Electrocatalytic Oxidation of Ammonia by (Salen)ruthenium(III) Ammine Complexes: Direct Evidence for a Ruthenium(VI) Nitrido Active Intermediate

The electrocatalytic oxidation of ammonia using molecular catalysts has attracted much attention recently due to its potential for fuel cell applications. In this study, we report the electrocatalytic ammonia oxidation (AO) by [RuIII(salchda)(NH3)(CH3CN)]+ (RuNH3, salchda = N,N'-bis(salicylidene)-o-cyclohexyldiamine dianion) and its bromo derivative. Controlled potential electrolysis at 0.65 V versus Fc+/0 for 3.2 h of a solution of RuNH3 and NH3 in CH3CN produced N2 with a TON of 26 and Faradaic efficiency (FE) close to 100%. The TON was increased to 79 and 147 when electrolysis was carried out at 0.7 and 0.80 V vs Fc+/0, respectively, with FE maintained at >99%, which are the highest among molecular ruthenium catalysts.
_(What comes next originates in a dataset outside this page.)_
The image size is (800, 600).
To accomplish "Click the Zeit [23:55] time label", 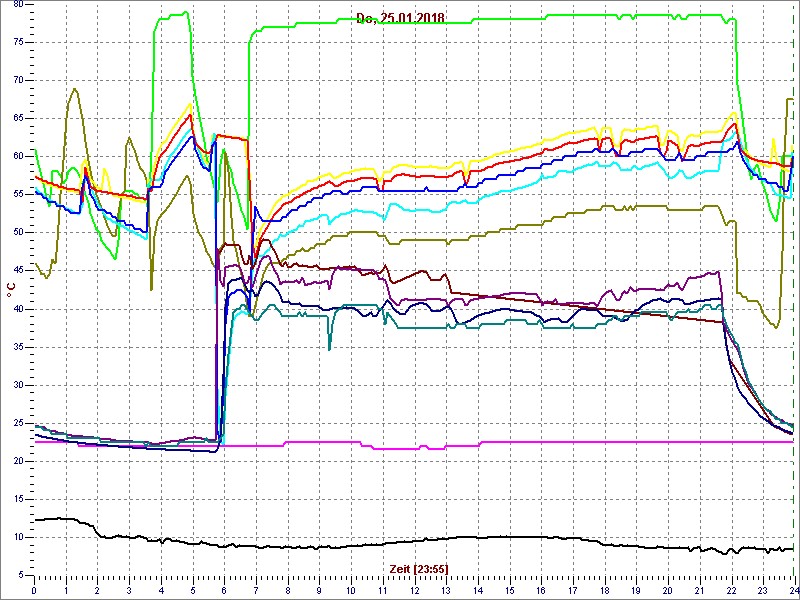I will point(418,568).
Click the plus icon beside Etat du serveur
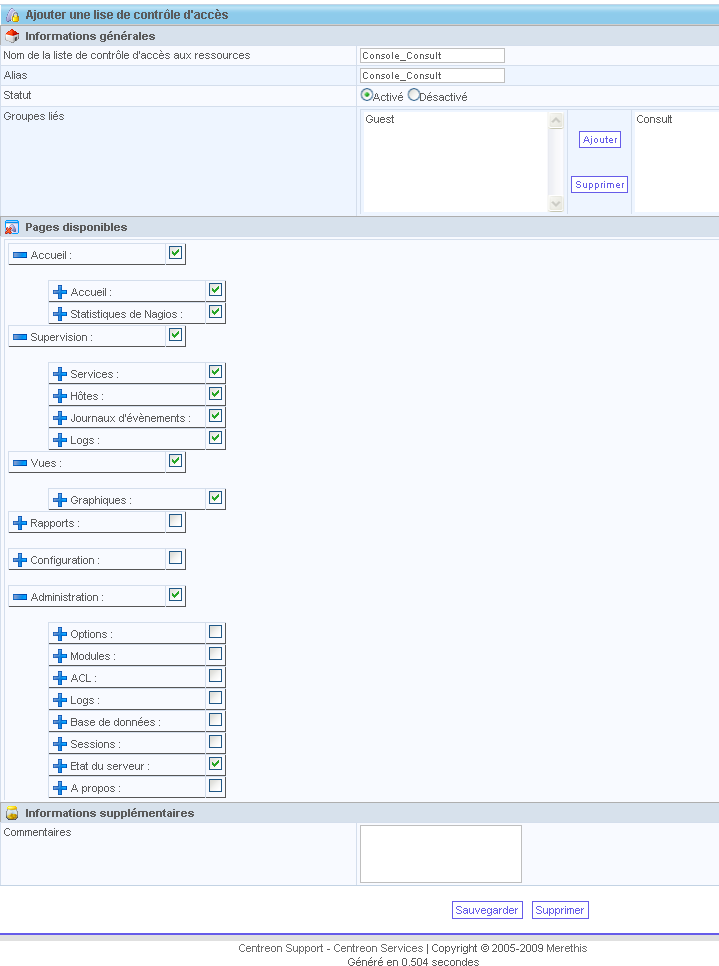 pyautogui.click(x=60, y=766)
An active intermediate was detected and shown to be the corresponding ruthenium(VI) nitrido complex [RuVI(salchda)(N)]+ (RuN) by direct comparison with an authentic sample of RuN, which we have previously synthesized and fully characterized. Direct kinetic studies on the oxidation of NH3 to N2 have also been carried out and the results are consistent with parallel electrophilic attack of NH3 by RuN and bimolecular N···N coupling of RuN to produce N2. DFT calculations have also been performed to support the proposed mechanism.